TGFβ induces corepressor expression and recruitment to the PPRE enhancer of the ANGPTL4 gene in vivo. (A) Microarray data were analyzed for TGFβ-mediated effects on potential corepressor genes and plotted as relative expression values (TGFβ treatment versus solvent control). The dashed line denotes a threshold of 1.3-fold induction. (B) RT-qPCR analysis of NCOR1 and SMRT expression 6 h following treatment of WI38 cells with GW501516, TGFβ1 or both ligands. (C) TGFβ induces SMRT recruitment to the ANGPTL4 PPRE enhancer in vivo. WI38 cells were treated with 0.3 µM GW501516, 2 ng/ml TGFβ1, or both for 24 h, and ChIP was carried out with antibodies against PPARβ/δ, SMRT or a nonspecific IgG pool, and an ANGPTL4 region containing the PPRE enhancer (+3500 bp relative to the transcription start site) was amplified by qPCR. An ANGPTL4 upstream region was included as a control. Signals were calculated relative to 1% of input DNA. **, * significant difference to solvent-treated sample (P < 0.01 by t-test, P < 0.05).

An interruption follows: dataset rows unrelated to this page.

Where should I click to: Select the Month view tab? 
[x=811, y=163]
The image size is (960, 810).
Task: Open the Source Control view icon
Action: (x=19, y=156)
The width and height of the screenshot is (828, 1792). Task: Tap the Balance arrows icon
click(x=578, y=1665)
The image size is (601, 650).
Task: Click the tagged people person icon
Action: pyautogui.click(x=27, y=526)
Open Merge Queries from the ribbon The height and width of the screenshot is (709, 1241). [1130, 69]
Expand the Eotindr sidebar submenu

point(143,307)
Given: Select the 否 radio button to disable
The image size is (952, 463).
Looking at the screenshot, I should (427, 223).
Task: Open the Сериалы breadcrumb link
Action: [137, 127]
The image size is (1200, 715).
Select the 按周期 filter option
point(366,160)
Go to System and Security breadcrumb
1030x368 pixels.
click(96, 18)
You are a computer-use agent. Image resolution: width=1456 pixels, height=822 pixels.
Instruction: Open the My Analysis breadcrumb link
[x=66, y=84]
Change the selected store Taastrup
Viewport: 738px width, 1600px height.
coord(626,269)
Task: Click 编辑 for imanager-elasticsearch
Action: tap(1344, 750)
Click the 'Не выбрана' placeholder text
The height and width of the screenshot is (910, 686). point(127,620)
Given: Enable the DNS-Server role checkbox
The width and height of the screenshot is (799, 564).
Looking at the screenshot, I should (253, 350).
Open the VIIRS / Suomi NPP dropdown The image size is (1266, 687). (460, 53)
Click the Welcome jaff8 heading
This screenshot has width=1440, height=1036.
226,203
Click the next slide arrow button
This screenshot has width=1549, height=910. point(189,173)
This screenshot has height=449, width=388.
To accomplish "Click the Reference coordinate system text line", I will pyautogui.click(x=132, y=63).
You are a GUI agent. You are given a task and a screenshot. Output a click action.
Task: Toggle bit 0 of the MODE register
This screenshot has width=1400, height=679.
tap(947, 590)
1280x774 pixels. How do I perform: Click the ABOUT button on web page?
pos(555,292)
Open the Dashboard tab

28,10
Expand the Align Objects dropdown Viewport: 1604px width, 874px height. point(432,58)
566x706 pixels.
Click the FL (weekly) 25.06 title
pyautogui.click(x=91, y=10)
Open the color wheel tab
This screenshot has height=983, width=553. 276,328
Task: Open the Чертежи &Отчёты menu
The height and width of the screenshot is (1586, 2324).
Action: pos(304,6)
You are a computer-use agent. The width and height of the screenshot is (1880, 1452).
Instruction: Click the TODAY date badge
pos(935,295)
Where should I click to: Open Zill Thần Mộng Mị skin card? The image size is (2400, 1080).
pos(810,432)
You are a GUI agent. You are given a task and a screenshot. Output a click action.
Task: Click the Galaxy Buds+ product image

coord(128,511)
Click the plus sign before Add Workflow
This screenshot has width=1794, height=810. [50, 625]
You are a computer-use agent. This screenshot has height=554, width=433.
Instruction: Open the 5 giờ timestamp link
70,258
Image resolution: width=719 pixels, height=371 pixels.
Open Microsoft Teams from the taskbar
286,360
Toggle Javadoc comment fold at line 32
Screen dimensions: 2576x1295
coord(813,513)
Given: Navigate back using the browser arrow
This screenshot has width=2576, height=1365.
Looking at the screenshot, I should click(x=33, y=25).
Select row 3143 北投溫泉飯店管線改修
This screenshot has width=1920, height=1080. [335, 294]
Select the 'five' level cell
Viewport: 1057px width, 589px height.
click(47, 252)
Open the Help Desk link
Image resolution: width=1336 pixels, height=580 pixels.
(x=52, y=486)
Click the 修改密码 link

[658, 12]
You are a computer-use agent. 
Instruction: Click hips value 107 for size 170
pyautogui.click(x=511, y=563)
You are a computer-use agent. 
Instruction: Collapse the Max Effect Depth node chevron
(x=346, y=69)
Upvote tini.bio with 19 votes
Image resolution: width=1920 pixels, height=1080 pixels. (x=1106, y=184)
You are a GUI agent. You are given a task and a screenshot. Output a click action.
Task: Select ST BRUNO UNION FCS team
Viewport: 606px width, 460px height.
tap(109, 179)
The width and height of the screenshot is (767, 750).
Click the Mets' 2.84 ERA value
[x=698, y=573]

We therefore analyzed whether TGFβ might influence the recruitment of SMRT to the PPREs of the ANGPTL4 gene in vivo. Figure 6C shows that this is indeed the case. TGFβ treatment induced a 2.2-fold enhanced recruitment relative to solvent-treated cells, which was decreased to 1.3-fold in the presence of GW501516. This correlates well with the observed changes in ANGPTL4 expression, pointing to a causal relationship between the regulation of class A genes and the recruitment of SMRT in response to TGFβ and GW501516.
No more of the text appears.